_Entries provided_
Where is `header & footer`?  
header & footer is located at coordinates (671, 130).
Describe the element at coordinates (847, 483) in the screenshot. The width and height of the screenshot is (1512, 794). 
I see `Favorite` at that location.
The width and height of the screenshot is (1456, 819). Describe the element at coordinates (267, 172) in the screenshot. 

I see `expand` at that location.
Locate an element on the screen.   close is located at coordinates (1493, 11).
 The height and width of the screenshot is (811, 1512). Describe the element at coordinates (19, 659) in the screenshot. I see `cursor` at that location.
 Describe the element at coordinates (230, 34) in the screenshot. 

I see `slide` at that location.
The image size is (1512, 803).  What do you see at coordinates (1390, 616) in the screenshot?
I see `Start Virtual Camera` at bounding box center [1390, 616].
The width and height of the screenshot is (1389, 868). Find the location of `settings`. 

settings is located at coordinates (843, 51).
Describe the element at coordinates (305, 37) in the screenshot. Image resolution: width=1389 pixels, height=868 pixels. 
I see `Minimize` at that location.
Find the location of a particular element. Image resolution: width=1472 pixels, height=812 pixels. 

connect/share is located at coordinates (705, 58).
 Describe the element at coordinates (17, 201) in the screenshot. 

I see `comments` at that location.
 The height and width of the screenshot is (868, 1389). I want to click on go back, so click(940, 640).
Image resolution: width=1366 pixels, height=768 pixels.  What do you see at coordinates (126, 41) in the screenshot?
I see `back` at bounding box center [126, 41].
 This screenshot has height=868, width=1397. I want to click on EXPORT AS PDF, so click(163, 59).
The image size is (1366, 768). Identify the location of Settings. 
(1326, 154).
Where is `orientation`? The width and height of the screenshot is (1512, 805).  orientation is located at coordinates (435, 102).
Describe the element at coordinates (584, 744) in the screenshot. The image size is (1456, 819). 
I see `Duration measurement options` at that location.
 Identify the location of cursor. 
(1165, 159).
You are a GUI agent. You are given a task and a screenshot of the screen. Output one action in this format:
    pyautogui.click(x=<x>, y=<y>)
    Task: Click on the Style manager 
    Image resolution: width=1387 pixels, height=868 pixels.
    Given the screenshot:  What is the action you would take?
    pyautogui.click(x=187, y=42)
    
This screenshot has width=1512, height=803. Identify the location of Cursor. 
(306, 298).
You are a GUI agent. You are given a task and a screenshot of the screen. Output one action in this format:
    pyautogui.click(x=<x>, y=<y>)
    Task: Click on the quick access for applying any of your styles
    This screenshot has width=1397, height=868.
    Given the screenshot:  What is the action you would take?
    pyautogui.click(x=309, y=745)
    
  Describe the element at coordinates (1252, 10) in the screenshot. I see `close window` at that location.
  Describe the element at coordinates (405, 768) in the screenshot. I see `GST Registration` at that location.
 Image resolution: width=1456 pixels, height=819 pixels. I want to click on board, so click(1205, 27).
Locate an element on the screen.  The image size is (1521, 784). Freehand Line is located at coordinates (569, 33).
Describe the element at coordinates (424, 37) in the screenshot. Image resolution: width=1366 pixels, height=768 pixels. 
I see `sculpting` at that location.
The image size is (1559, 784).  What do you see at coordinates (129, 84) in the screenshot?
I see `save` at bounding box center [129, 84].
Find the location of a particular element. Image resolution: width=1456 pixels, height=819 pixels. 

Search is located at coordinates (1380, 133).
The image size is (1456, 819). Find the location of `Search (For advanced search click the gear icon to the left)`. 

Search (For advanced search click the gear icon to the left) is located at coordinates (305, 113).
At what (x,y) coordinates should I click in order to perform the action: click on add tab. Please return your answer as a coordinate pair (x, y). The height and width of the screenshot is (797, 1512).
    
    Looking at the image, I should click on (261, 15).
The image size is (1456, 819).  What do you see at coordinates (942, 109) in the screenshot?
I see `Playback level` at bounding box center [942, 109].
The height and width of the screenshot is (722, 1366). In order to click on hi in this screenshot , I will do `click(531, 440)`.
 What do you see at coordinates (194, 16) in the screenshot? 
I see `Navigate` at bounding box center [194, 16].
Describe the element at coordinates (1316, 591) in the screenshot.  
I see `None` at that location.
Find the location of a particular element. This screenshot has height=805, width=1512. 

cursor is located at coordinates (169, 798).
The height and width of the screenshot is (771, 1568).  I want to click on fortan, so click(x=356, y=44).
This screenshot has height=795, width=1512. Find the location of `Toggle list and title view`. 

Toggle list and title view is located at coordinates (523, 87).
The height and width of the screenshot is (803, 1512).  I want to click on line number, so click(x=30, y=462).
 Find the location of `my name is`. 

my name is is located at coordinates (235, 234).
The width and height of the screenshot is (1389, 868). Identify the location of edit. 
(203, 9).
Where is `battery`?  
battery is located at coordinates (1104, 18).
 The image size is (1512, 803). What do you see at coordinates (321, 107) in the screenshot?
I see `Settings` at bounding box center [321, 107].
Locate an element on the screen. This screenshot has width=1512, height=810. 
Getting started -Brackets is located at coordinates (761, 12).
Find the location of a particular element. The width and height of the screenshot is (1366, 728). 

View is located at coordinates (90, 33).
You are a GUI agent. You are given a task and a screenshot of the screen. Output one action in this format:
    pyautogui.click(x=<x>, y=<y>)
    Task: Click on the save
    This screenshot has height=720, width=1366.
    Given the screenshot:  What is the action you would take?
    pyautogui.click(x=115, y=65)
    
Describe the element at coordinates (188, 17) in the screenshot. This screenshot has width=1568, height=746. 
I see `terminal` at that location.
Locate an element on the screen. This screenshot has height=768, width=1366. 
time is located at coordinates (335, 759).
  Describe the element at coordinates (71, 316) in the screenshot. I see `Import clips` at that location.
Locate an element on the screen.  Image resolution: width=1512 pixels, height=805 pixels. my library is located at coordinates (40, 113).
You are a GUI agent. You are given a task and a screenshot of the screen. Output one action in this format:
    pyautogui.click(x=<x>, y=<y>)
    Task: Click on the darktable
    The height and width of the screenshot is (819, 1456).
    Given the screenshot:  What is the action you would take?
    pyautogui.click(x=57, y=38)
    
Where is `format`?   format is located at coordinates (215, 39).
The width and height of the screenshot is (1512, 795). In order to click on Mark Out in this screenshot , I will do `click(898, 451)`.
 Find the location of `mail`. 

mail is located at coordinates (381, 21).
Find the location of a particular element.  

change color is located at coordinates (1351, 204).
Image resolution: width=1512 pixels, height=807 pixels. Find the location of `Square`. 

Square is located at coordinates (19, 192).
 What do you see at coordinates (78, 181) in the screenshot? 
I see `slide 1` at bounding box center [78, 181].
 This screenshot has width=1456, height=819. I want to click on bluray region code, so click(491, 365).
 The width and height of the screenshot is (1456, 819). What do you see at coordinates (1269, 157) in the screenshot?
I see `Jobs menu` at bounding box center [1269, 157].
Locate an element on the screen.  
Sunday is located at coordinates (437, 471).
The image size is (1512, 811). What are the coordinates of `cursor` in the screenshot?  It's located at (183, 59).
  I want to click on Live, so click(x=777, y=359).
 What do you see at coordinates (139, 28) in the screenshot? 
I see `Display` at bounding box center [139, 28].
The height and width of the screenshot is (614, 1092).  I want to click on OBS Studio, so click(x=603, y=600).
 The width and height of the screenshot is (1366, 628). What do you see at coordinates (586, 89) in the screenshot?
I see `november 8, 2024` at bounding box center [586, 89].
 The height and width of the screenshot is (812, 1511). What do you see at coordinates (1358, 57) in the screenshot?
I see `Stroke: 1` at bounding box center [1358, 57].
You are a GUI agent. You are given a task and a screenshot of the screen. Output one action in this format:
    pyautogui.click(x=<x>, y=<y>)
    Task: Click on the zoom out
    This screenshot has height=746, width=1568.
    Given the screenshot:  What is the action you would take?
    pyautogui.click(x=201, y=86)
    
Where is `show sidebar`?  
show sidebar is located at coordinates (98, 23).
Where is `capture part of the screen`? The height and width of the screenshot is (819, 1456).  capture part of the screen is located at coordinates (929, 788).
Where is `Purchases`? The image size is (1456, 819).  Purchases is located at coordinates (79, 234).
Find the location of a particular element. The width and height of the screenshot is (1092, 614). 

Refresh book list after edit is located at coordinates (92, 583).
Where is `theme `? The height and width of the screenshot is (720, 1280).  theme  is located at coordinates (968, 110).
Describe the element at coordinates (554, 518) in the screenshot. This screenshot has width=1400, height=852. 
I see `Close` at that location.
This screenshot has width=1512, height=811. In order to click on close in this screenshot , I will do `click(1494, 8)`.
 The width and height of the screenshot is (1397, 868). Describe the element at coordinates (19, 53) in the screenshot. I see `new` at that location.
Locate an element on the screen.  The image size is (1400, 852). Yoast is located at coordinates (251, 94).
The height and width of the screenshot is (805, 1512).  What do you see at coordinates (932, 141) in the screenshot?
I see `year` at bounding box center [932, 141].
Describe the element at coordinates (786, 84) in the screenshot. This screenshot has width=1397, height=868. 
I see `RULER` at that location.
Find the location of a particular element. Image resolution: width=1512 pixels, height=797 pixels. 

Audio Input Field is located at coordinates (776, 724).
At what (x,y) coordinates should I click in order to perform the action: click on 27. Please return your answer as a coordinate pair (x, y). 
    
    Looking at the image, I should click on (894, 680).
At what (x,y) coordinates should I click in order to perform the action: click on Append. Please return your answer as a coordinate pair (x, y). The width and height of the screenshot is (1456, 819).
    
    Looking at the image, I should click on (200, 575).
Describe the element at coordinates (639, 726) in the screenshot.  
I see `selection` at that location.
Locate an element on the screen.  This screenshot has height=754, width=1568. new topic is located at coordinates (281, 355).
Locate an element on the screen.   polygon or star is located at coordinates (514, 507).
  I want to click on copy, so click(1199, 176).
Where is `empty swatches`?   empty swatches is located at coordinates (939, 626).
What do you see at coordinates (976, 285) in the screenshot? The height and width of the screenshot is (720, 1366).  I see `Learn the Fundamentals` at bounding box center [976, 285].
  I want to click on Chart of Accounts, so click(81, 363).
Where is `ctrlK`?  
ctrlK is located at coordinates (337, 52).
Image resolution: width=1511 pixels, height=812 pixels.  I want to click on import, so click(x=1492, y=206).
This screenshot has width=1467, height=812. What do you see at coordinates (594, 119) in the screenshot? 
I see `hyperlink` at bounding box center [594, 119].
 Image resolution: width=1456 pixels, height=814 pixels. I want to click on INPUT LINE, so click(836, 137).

_The task_
In the listing, swap "Find the location of" for "Where is" and write the lines out again with everything else left as it is. Begin at the line that has "This screenshot has height=795, width=1512." and stop after the line that has "The height and width of the screenshot is (803, 1512).".

_Exercise response_
This screenshot has height=795, width=1512. Where is `Toggle list and title view`. 

Toggle list and title view is located at coordinates (523, 87).
The height and width of the screenshot is (803, 1512).  I want to click on line number, so click(x=30, y=462).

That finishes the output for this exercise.